(Stored records)
════════════════

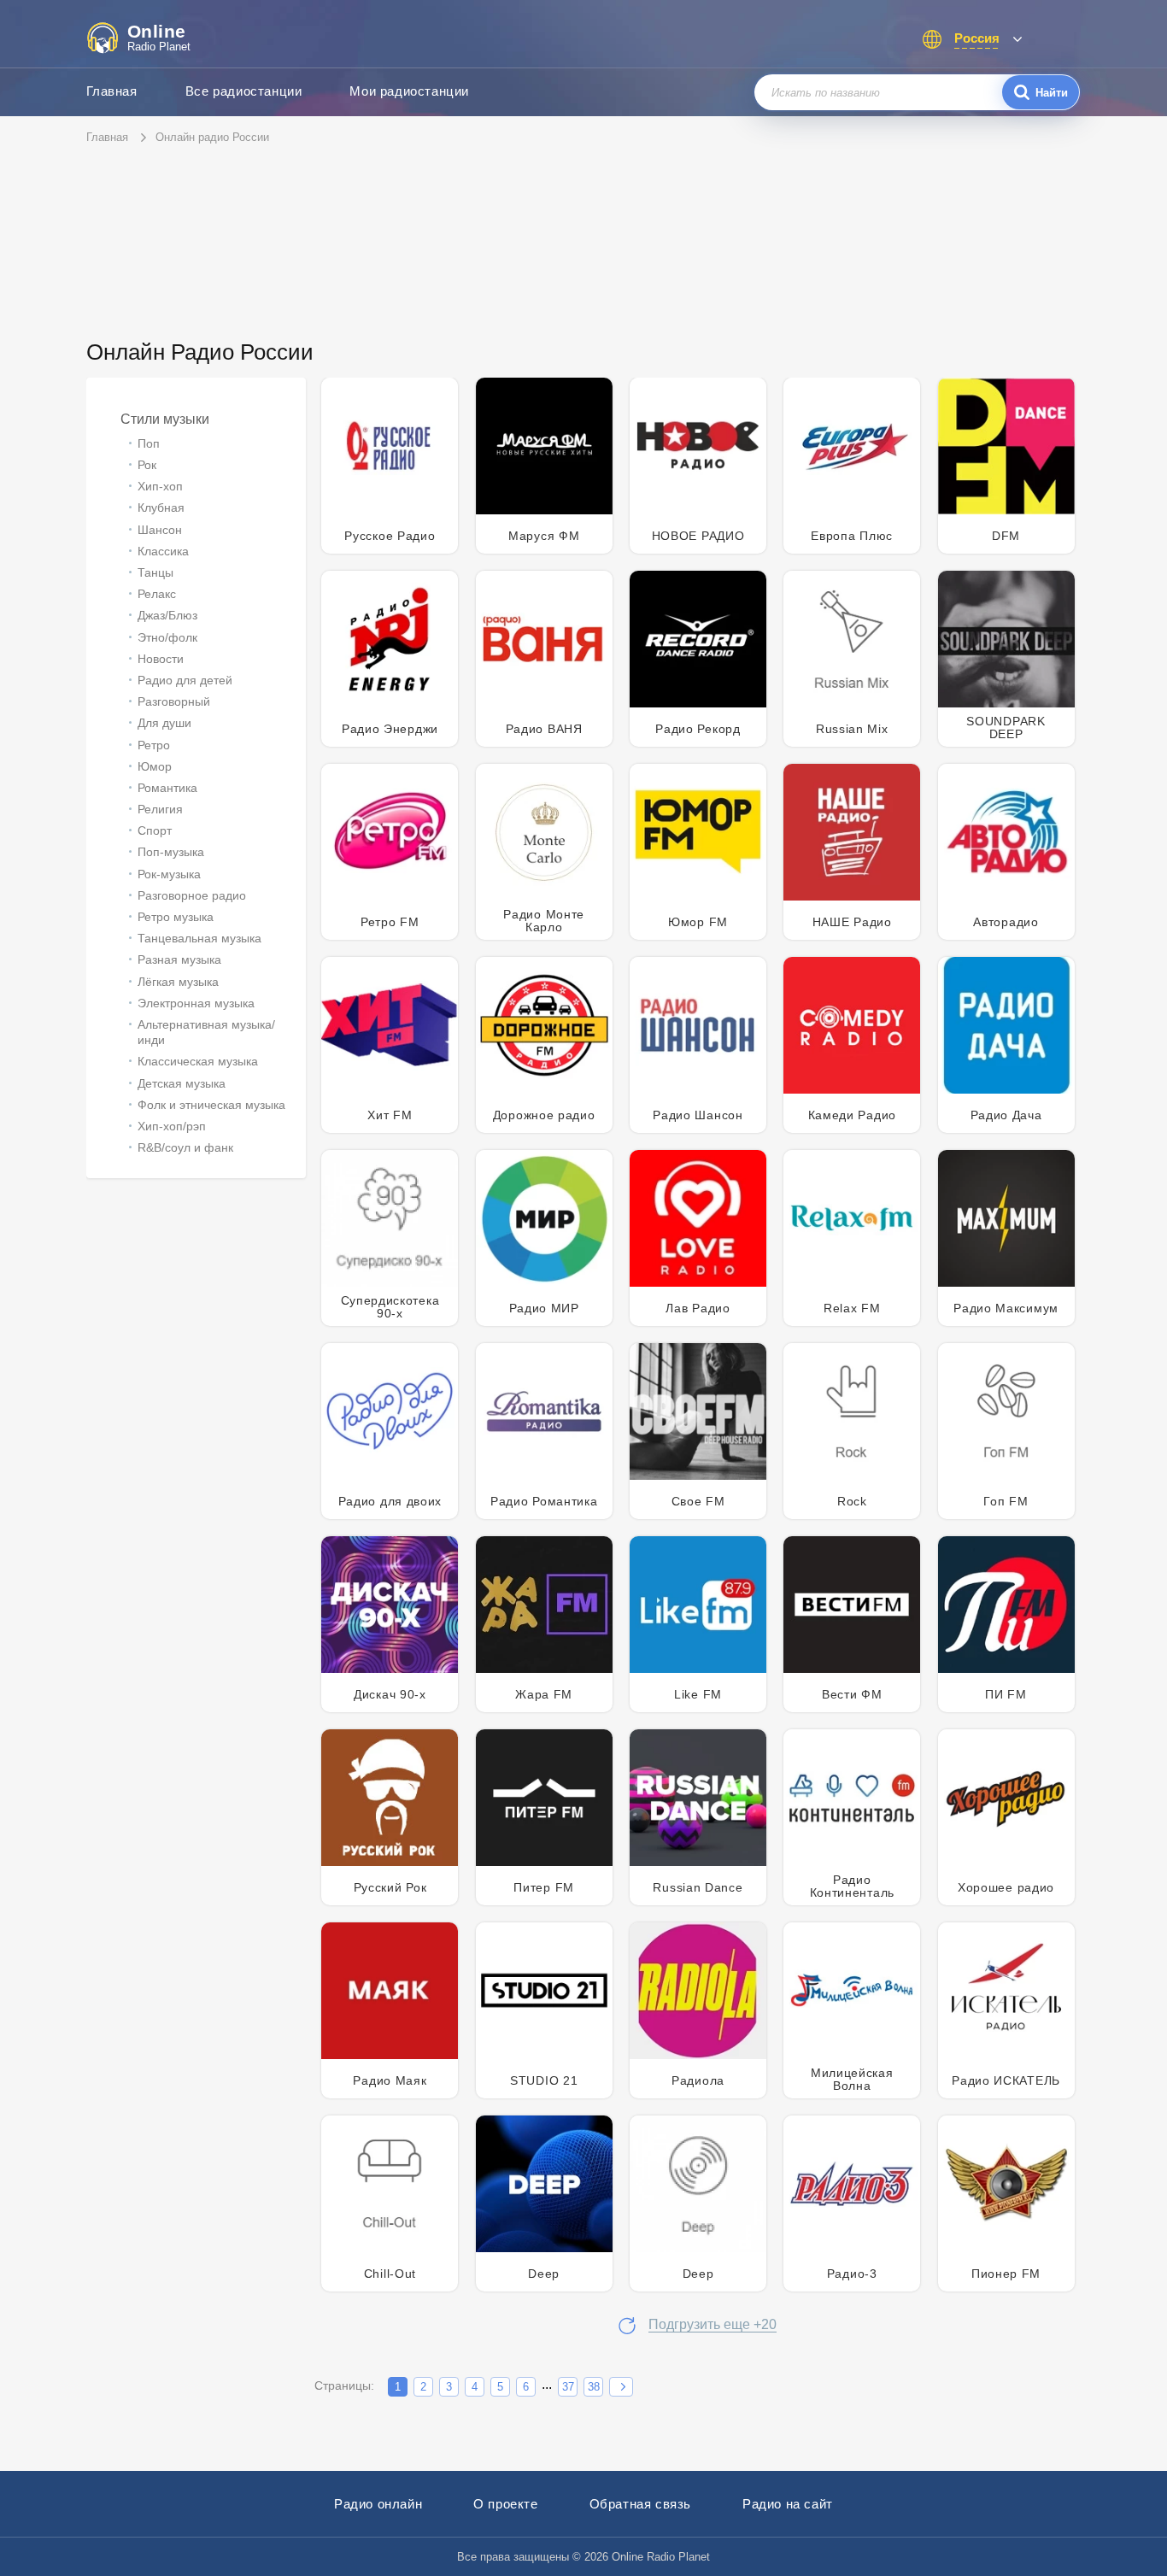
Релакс (157, 594)
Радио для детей (185, 680)
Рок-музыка (169, 874)
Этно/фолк (167, 637)
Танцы (155, 572)
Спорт (155, 830)
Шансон (160, 530)
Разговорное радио (192, 895)
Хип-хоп (160, 486)
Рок (147, 465)
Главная (112, 91)
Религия (160, 809)
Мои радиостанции (409, 91)
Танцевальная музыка (199, 938)
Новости (161, 659)
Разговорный (174, 701)
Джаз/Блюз (167, 615)
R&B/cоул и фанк (185, 1147)
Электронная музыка (196, 1003)
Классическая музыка (198, 1061)
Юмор (155, 766)
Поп (149, 443)
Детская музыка (182, 1083)
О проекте (505, 2504)
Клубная (161, 507)
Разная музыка (179, 959)
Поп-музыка (171, 852)
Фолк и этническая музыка (211, 1105)
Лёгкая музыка (178, 982)
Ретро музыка (176, 917)
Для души (164, 723)
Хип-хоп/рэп (172, 1126)
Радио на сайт (787, 2504)
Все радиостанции (243, 91)
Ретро (154, 745)
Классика (163, 551)
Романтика (167, 788)
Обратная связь (640, 2504)
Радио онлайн (378, 2504)
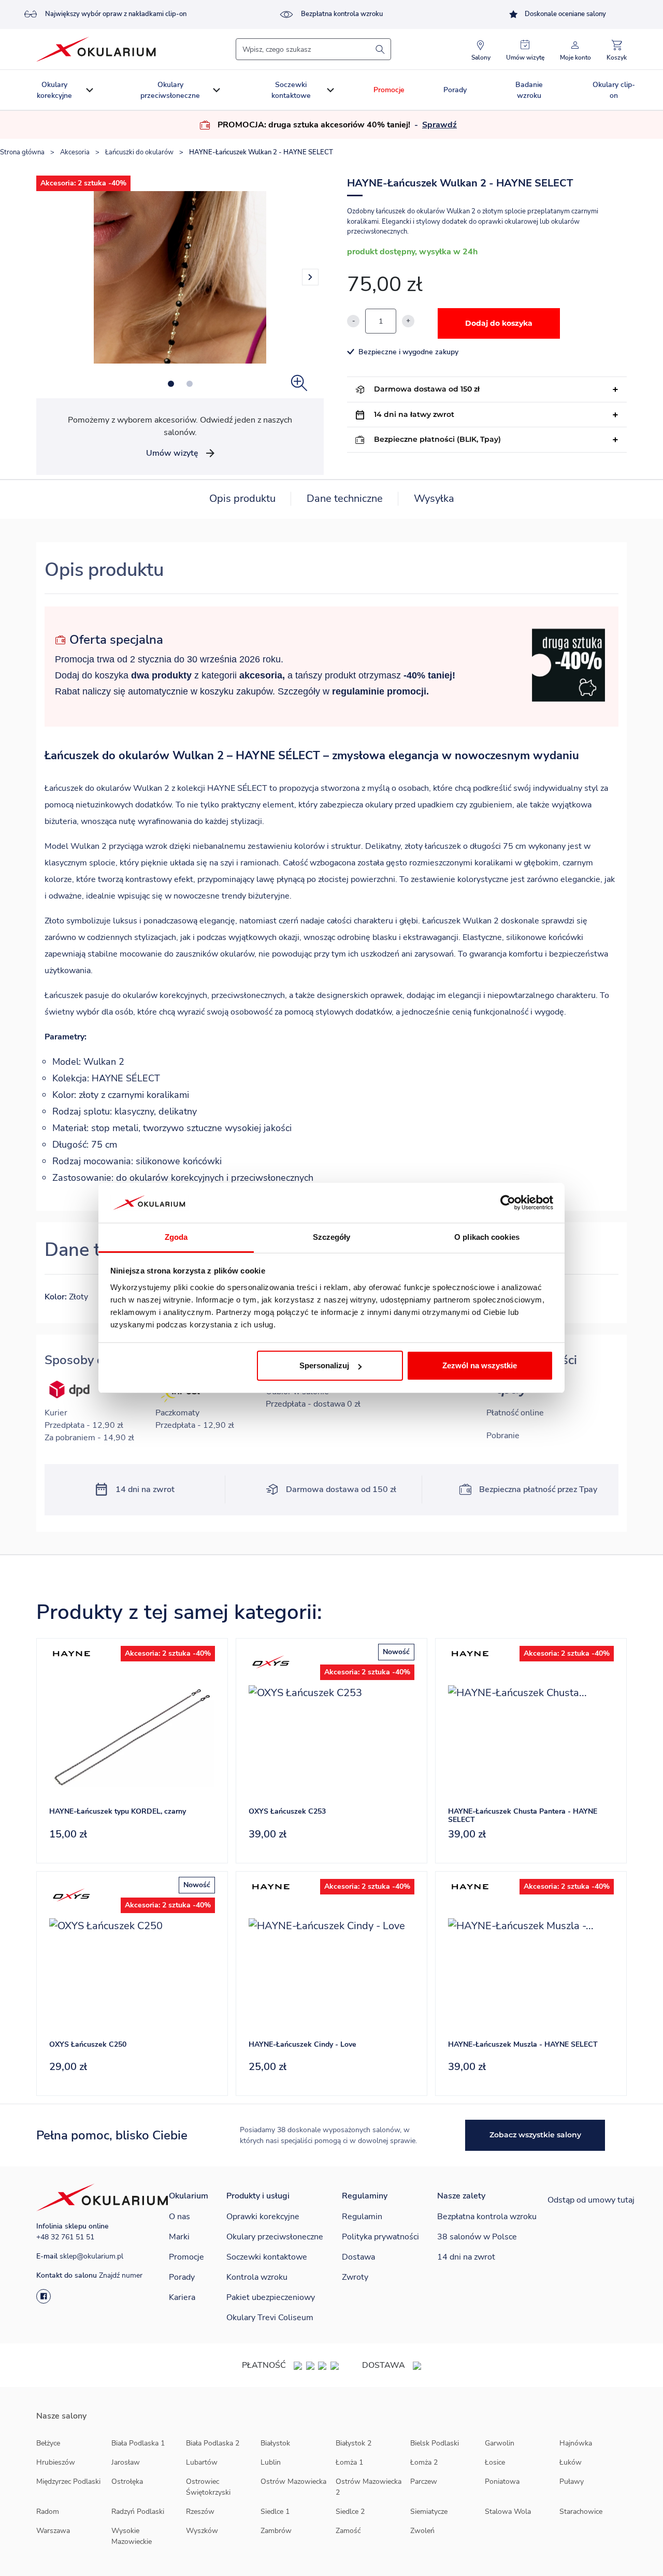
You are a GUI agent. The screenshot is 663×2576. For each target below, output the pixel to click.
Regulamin (362, 2216)
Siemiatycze (429, 2511)
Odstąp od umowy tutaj (591, 2200)
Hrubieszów (55, 2462)
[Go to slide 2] (189, 384)
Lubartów (202, 2462)
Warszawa (53, 2531)
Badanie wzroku (529, 90)
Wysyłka (434, 498)
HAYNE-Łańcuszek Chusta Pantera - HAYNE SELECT (522, 1815)
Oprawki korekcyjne (262, 2216)
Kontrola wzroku (256, 2277)
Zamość (348, 2531)
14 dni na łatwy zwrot (414, 414)
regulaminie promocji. (380, 691)
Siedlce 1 (275, 2511)
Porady (455, 90)
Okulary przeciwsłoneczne (170, 90)
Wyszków (202, 2531)
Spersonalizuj (324, 1365)
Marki (179, 2236)
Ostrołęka (127, 2481)
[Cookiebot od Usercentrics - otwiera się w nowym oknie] (508, 1203)
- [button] (434, 125)
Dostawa (358, 2257)
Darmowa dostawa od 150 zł (427, 389)
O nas (179, 2216)
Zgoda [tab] (176, 1237)
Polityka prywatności (380, 2236)
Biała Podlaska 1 (138, 2443)
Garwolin (499, 2443)
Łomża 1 (349, 2462)
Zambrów (276, 2531)
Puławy (571, 2481)
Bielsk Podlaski (434, 2443)
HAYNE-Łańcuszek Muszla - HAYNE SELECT (523, 2044)
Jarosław (125, 2462)
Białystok (275, 2443)
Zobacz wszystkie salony (535, 2134)
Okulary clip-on (614, 90)
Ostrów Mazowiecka (293, 2481)
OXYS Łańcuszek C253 (287, 1811)
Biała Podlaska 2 (212, 2443)
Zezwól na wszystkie (479, 1365)
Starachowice (580, 2511)
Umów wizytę (172, 453)
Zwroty (355, 2277)
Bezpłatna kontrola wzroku (342, 14)
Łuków (570, 2462)
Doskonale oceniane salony (565, 14)
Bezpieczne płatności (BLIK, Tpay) (437, 439)
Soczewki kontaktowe (291, 90)
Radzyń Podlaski (137, 2511)
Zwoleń (422, 2531)
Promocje (389, 90)
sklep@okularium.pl (91, 2256)
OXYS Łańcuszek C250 (87, 2044)
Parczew (423, 2481)
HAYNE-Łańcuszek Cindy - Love (302, 2044)
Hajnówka (575, 2443)
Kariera (182, 2297)
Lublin (271, 2462)
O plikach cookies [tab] (487, 1237)
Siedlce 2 (350, 2511)
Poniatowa (502, 2481)
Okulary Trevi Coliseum (269, 2317)
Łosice (495, 2462)
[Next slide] (310, 277)
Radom (47, 2511)
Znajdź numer (120, 2275)
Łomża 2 (424, 2462)
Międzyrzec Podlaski (68, 2481)
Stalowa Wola (508, 2511)
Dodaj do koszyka (498, 323)
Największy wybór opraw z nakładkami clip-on (115, 14)
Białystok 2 (353, 2443)
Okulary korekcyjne (54, 90)
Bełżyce (48, 2443)
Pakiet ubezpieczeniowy (270, 2297)
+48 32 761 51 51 (65, 2237)
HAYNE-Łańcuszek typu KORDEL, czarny (117, 1811)
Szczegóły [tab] (332, 1237)
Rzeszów (200, 2511)
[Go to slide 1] (171, 384)
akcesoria (260, 675)
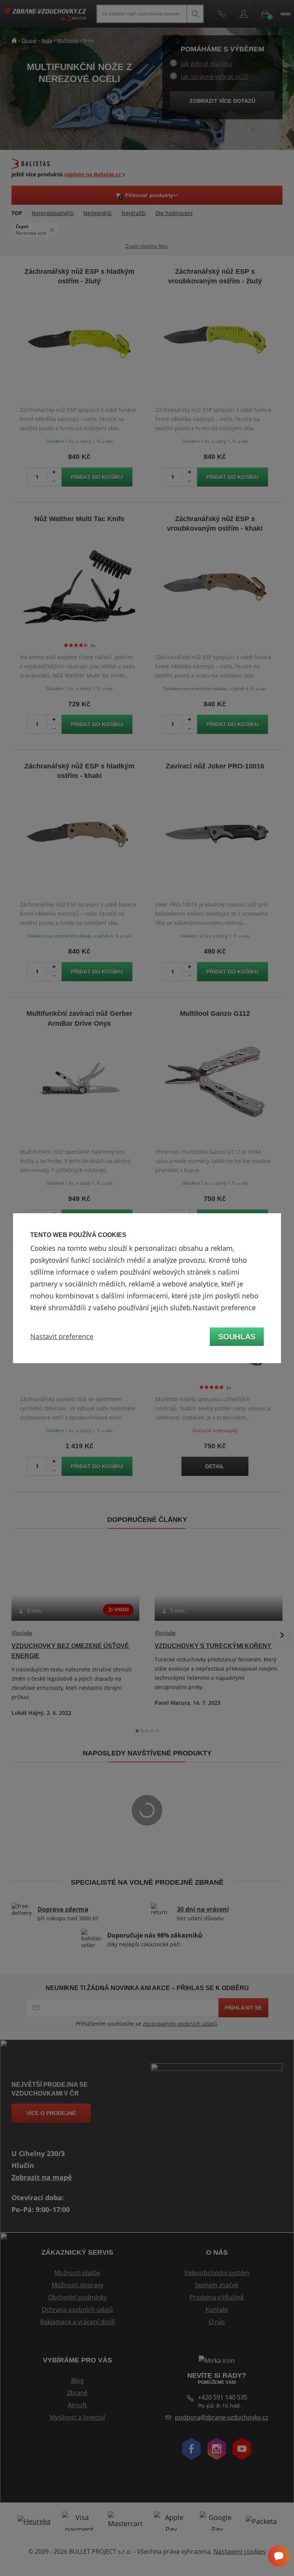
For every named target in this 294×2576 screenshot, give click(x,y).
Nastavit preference (61, 1336)
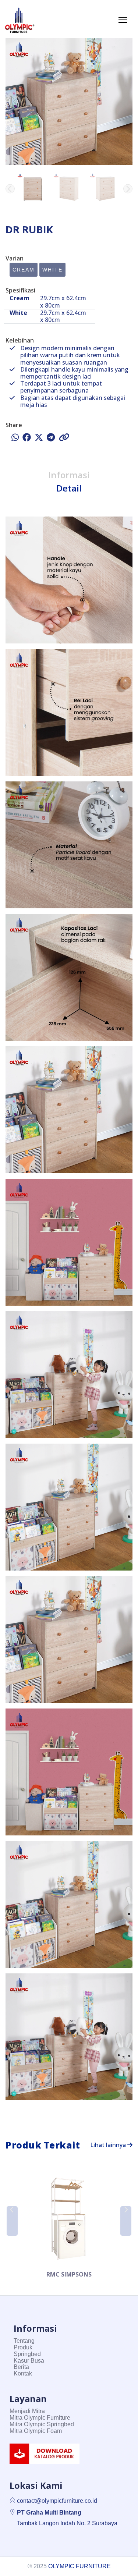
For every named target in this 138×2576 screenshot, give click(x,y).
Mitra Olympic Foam (36, 2431)
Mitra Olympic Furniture (40, 2417)
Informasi (69, 475)
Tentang (24, 2341)
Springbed (27, 2354)
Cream (24, 270)
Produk (23, 2347)
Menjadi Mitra (27, 2411)
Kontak (23, 2373)
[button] (127, 189)
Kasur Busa (29, 2360)
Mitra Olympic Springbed (42, 2424)
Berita (21, 2367)
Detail (69, 488)
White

════════════════

_Task brief_
Where a picture appears in the data, omit it; restate the rest word for word.

_Final answer_
Релакс (157, 594)
Радио для детей (185, 680)
Рок-музыка (169, 874)
Этно/фолк (167, 637)
Танцы (155, 572)
Спорт (155, 830)
Шансон (160, 530)
Разговорное радио (192, 895)
Хип-хоп (160, 486)
Рок (147, 465)
Главная (112, 91)
Религия (160, 809)
Мои радиостанции (409, 91)
Танцевальная музыка (199, 938)
Новости (161, 659)
Разговорный (174, 701)
Джаз/Блюз (167, 615)
R&B/cоул и фанк (185, 1147)
Электронная музыка (196, 1003)
Классическая музыка (198, 1061)
Юмор (155, 766)
Поп (149, 443)
Детская музыка (182, 1083)
О проекте (505, 2504)
Клубная (161, 507)
Разная музыка (179, 959)
Поп-музыка (171, 852)
Фолк и этническая музыка (211, 1105)
Лёгкая музыка (178, 982)
Ретро музыка (176, 917)
Для души (164, 723)
Хип-хоп/рэп (172, 1126)
Радио на сайт (787, 2504)
Все радиостанции (243, 91)
Ретро (154, 745)
Классика (163, 551)
Романтика (167, 788)
Обратная связь (640, 2504)
Радио онлайн (378, 2504)
You are a GUI agent. The screenshot is 663×2576. For each target below, output the pixel to click.
Regulamin (362, 2216)
Siemiatycze (429, 2511)
Odstąp od umowy tutaj (591, 2200)
Hrubieszów (55, 2462)
[Go to slide 2] (189, 384)
Lubartów (202, 2462)
Warszawa (53, 2531)
Badanie wzroku (529, 90)
Wysyłka (434, 498)
HAYNE-Łańcuszek Chusta Pantera - HAYNE SELECT (522, 1815)
Oprawki korekcyjne (262, 2216)
Kontrola wzroku (256, 2277)
Zamość (348, 2531)
14 dni na łatwy zwrot (414, 414)
regulaminie promocji. (380, 691)
Siedlce 1 (275, 2511)
Porady (455, 90)
Okulary przeciwsłoneczne (170, 90)
Wyszków (202, 2531)
Spersonalizuj (324, 1365)
Marki (179, 2236)
Ostrołęka (127, 2481)
[Cookiebot od Usercentrics - otwiera się w nowym oknie] (508, 1203)
- [button] (434, 125)
Dostawa (358, 2257)
Darmowa dostawa od 150 zł (427, 389)
O nas (179, 2216)
Zgoda [tab] (176, 1237)
Polityka prywatności (380, 2236)
Biała Podlaska 1 (138, 2443)
Garwolin (499, 2443)
Łomża 1 (349, 2462)
Zambrów (276, 2531)
Puławy (571, 2481)
Bielsk Podlaski (434, 2443)
HAYNE-Łańcuszek Muszla - HAYNE SELECT (523, 2044)
Jarosław (125, 2462)
Białystok (275, 2443)
Zobacz wszystkie salony (535, 2134)
Okulary clip-on (614, 90)
Ostrów Mazowiecka (293, 2481)
OXYS Łańcuszek C253 (287, 1811)
Biała Podlaska 2 (212, 2443)
Zezwól na wszystkie (479, 1365)
Starachowice (580, 2511)
Umów wizytę (172, 453)
Zwroty (355, 2277)
Bezpłatna kontrola wzroku (342, 14)
Łuków (570, 2462)
Doskonale oceniane salony (565, 14)
Bezpieczne płatności (BLIK, Tpay) (437, 439)
Soczewki kontaktowe (291, 90)
Radzyń Podlaski (137, 2511)
Zwoleń (422, 2531)
Promocje (389, 90)
sklep@okularium.pl (91, 2256)
OXYS Łańcuszek C250 (87, 2044)
Parczew (423, 2481)
HAYNE-Łańcuszek Cindy - Love (302, 2044)
Hajnówka (575, 2443)
Kariera (182, 2297)
Lublin (271, 2462)
O plikach cookies [tab] (487, 1237)
Siedlce 2 (350, 2511)
Poniatowa (502, 2481)
Okulary Trevi Coliseum (269, 2317)
Łosice (495, 2462)
[Next slide] (310, 277)
Radom (47, 2511)
Znajdź numer (120, 2275)
Łomża 2 (424, 2462)
Międzyrzec Podlaski (68, 2481)
Stalowa Wola (508, 2511)
Dodaj do koszyka (498, 323)
Największy wybór opraw z nakładkami clip-on (115, 14)
Białystok 2 (353, 2443)
Okulary korekcyjne (54, 90)
Bełżyce (48, 2443)
Pakiet ubezpieczeniowy (270, 2297)
+48 32 761 51 51 (65, 2237)
HAYNE-Łańcuszek typu KORDEL, czarny (117, 1811)
Szczegóły [tab] (332, 1237)
Rzeszów (200, 2511)
[Go to slide 1] (171, 384)
akcesoria (260, 675)
For every named target in this 294×2576 screenshot, give click(x,y).
Nastavit preference (61, 1336)
For every named target in this 138×2576 screenshot, give click(x,y).
Mitra Olympic Foam (36, 2431)
Mitra Olympic Furniture (40, 2417)
Informasi (69, 475)
Tentang (24, 2341)
Springbed (27, 2354)
Cream (24, 270)
Produk (23, 2347)
Menjadi Mitra (27, 2411)
Kontak (23, 2373)
[button] (127, 189)
Kasur Busa (29, 2360)
Mitra Olympic Springbed (42, 2424)
Berita (21, 2367)
Detail (69, 488)
White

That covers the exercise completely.